(Recorded data)
-----
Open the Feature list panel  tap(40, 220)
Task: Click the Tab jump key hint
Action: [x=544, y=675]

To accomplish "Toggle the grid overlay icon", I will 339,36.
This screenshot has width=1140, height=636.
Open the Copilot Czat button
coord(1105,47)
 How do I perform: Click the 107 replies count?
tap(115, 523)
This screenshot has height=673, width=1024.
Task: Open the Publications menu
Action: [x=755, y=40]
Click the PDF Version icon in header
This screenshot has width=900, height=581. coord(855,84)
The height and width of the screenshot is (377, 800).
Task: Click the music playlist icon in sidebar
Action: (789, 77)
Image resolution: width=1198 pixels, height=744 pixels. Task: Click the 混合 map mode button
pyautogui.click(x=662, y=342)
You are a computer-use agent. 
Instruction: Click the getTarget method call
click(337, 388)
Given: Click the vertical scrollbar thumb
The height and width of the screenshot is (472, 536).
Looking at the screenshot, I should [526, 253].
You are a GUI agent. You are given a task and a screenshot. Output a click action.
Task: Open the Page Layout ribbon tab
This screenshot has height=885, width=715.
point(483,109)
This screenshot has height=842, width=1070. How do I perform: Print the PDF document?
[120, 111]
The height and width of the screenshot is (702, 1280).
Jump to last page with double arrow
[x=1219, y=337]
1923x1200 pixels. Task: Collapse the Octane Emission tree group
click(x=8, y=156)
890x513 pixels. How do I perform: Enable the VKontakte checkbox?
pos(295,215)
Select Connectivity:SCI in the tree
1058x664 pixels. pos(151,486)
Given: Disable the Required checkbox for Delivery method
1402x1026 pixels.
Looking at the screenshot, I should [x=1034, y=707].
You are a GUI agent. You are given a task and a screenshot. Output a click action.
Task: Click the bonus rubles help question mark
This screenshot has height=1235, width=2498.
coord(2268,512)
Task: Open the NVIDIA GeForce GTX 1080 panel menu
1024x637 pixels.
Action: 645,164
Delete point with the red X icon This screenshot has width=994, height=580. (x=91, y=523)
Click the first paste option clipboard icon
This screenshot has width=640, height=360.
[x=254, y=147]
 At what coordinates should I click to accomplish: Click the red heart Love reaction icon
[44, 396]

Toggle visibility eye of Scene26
-----
Task goal: Present every line of the recorded data above as a numbered list, omitting the blank lines.

Problem solution:
1. Open the Feature list panel  tap(40, 220)
2. Task: Click the Tab jump key hint
3. Action: [x=544, y=675]
4. To accomplish "Toggle the grid overlay icon", I will 339,36.
5. This screenshot has width=1140, height=636.
6. Open the Copilot Czat button
7. coord(1105,47)
8.  How do I perform: Click the 107 replies count?
9. tap(115, 523)
10. This screenshot has height=673, width=1024.
11. Task: Open the Publications menu
12. Action: [x=755, y=40]
13. Click the PDF Version icon in header
14. This screenshot has width=900, height=581. coord(855,84)
15. The height and width of the screenshot is (377, 800).
16. Task: Click the music playlist icon in sidebar
17. Action: (789, 77)
18. Image resolution: width=1198 pixels, height=744 pixels. Task: Click the 混合 map mode button
19. pyautogui.click(x=662, y=342)
20. You are a computer-use agent. 
21. Instruction: Click the getTarget method call
22. click(337, 388)
23. Given: Click the vertical scrollbar thumb
24. The height and width of the screenshot is (472, 536).
25. Looking at the screenshot, I should [526, 253].
26. You are a GUI agent. You are given a task and a screenshot. Output a click action.
27. Task: Open the Page Layout ribbon tab
28. This screenshot has height=885, width=715.
29. point(483,109)
30. This screenshot has height=842, width=1070. How do I perform: Print the PDF document?
31. [120, 111]
32. The height and width of the screenshot is (702, 1280).
33. Jump to last page with double arrow
34. [x=1219, y=337]
35. 1923x1200 pixels. Task: Collapse the Octane Emission tree group
36. click(x=8, y=156)
37. 890x513 pixels. How do I perform: Enable the VKontakte checkbox?
38. pos(295,215)
39. Select Connectivity:SCI in the tree
40. 1058x664 pixels. pos(151,486)
41. Given: Disable the Required checkbox for Delivery method
42. 1402x1026 pixels.
43. Looking at the screenshot, I should [x=1034, y=707].
44. You are a GUI agent. You are given a task and a screenshot. Output a click action.
45. Task: Click the bonus rubles help question mark
46. This screenshot has height=1235, width=2498.
47. coord(2268,512)
48. Task: Open the NVIDIA GeForce GTX 1080 panel menu
49. 1024x637 pixels.
50. Action: 645,164
51. Delete point with the red X icon This screenshot has width=994, height=580. (x=91, y=523)
52. Click the first paste option clipboard icon
53. This screenshot has width=640, height=360.
54. [x=254, y=147]
55.  At what coordinates should I click to accomplish: Click the red heart Love reaction icon
56. [44, 396]
57. Toggle visibility eye of Scene26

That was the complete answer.